+++ DATA EXTRACT
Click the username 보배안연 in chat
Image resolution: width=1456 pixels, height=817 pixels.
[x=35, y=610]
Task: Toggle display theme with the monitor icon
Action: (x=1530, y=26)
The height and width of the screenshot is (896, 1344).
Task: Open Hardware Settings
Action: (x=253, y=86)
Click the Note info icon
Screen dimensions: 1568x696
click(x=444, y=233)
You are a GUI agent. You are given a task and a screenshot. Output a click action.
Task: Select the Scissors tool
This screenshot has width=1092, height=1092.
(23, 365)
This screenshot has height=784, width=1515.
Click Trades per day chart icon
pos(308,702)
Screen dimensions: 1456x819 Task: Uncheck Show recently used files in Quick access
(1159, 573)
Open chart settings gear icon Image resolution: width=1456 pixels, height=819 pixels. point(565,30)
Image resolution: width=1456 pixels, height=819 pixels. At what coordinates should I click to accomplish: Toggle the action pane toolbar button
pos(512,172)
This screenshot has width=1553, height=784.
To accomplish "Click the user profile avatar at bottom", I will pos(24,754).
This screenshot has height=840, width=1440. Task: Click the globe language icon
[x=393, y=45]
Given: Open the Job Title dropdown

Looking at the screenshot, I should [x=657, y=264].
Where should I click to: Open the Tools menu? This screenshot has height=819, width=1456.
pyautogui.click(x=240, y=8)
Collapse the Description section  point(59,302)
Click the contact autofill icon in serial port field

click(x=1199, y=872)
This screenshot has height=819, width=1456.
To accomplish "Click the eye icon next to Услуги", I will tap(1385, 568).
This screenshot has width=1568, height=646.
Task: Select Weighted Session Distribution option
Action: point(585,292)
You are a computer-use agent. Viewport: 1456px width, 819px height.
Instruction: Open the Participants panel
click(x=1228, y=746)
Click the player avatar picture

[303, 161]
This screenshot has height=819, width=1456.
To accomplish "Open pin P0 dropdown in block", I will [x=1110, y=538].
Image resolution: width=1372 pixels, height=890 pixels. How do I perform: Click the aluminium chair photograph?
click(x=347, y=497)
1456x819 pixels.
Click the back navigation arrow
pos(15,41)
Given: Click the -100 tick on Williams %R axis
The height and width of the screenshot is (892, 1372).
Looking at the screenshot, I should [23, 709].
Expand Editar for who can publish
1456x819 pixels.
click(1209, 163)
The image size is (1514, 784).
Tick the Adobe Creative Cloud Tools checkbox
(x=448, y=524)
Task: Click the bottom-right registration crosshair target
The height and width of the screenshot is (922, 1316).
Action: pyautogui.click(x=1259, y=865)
++++++
__REQUIRED WORK__
Return the whole listing as it stands. Nothing may be altered.

__OUTPUT OF THE EXERCISE__
Click the username 보배안연 in chat
Image resolution: width=1456 pixels, height=817 pixels.
[x=35, y=610]
Task: Toggle display theme with the monitor icon
Action: (x=1530, y=26)
The height and width of the screenshot is (896, 1344).
Task: Open Hardware Settings
Action: (x=253, y=86)
Click the Note info icon
Screen dimensions: 1568x696
click(x=444, y=233)
You are a GUI agent. You are given a task and a screenshot. Output a click action.
Task: Select the Scissors tool
This screenshot has width=1092, height=1092.
(23, 365)
This screenshot has height=784, width=1515.
Click Trades per day chart icon
pos(308,702)
Screen dimensions: 1456x819 Task: Uncheck Show recently used files in Quick access
(1159, 573)
Open chart settings gear icon Image resolution: width=1456 pixels, height=819 pixels. point(565,30)
Image resolution: width=1456 pixels, height=819 pixels. At what coordinates should I click to accomplish: Toggle the action pane toolbar button
pos(512,172)
This screenshot has width=1553, height=784.
To accomplish "Click the user profile avatar at bottom", I will pos(24,754).
This screenshot has height=840, width=1440. Task: Click the globe language icon
[x=393, y=45]
Given: Open the Job Title dropdown

Looking at the screenshot, I should [x=657, y=264].
Where should I click to: Open the Tools menu? This screenshot has height=819, width=1456.
pyautogui.click(x=240, y=8)
Collapse the Description section  point(59,302)
Click the contact autofill icon in serial port field

click(x=1199, y=872)
This screenshot has height=819, width=1456.
To accomplish "Click the eye icon next to Услуги", I will tap(1385, 568).
This screenshot has width=1568, height=646.
Task: Select Weighted Session Distribution option
Action: point(585,292)
You are a computer-use agent. Viewport: 1456px width, 819px height.
Instruction: Open the Participants panel
click(x=1228, y=746)
Click the player avatar picture

[303, 161]
This screenshot has height=819, width=1456.
To accomplish "Open pin P0 dropdown in block", I will [x=1110, y=538].
Image resolution: width=1372 pixels, height=890 pixels. How do I perform: Click the aluminium chair photograph?
click(x=347, y=497)
1456x819 pixels.
Click the back navigation arrow
pos(15,41)
Given: Click the -100 tick on Williams %R axis
The height and width of the screenshot is (892, 1372).
Looking at the screenshot, I should [23, 709].
Expand Editar for who can publish
1456x819 pixels.
click(1209, 163)
The image size is (1514, 784).
Tick the Adobe Creative Cloud Tools checkbox
(x=448, y=524)
Task: Click the bottom-right registration crosshair target
The height and width of the screenshot is (922, 1316).
Action: pyautogui.click(x=1259, y=865)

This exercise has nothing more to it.